### EXERCISE DIRECTIONS
How many lines in the material below contain the string "agent", with case counting? Reply with the number alone.

* * * * * * * * *

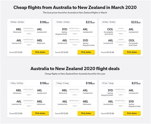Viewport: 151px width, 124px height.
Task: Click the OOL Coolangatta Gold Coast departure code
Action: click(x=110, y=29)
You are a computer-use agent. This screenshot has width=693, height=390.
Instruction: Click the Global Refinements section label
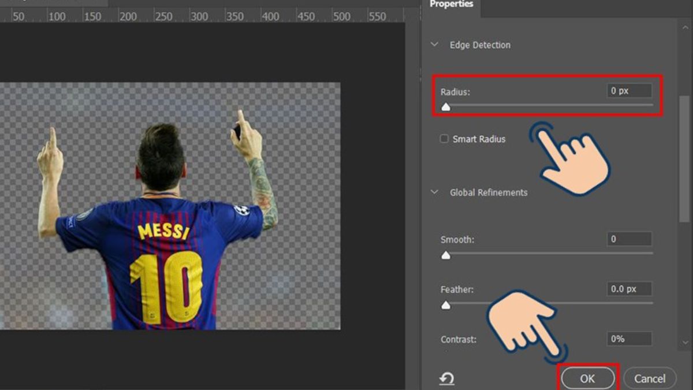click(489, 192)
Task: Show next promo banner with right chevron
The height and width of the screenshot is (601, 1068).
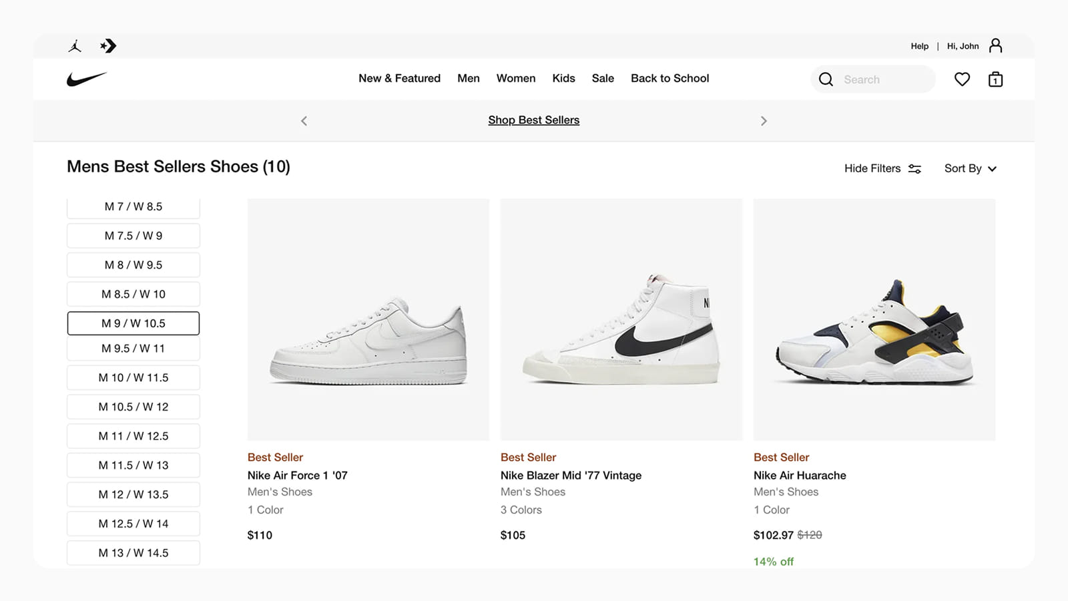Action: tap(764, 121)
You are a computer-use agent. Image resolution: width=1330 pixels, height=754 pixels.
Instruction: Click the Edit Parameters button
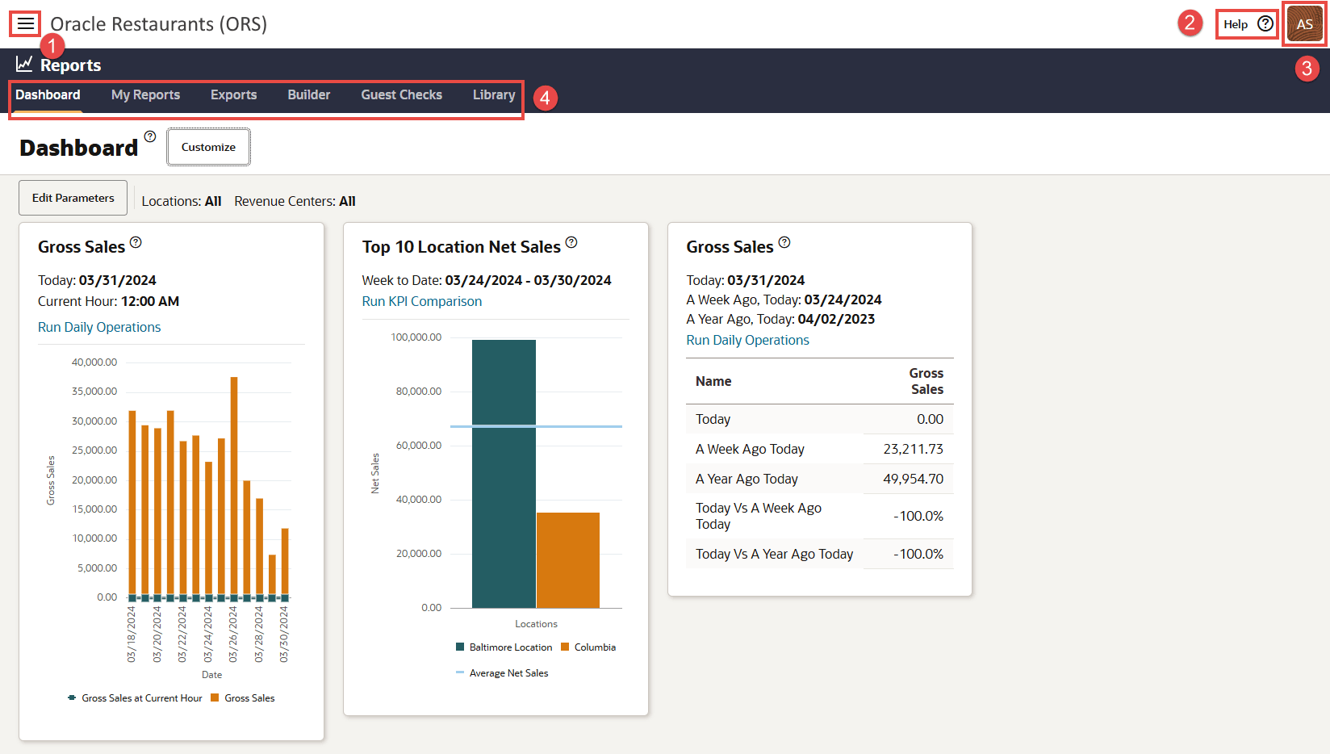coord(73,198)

* * * * * * * * *

### CORRECT ANSWER
2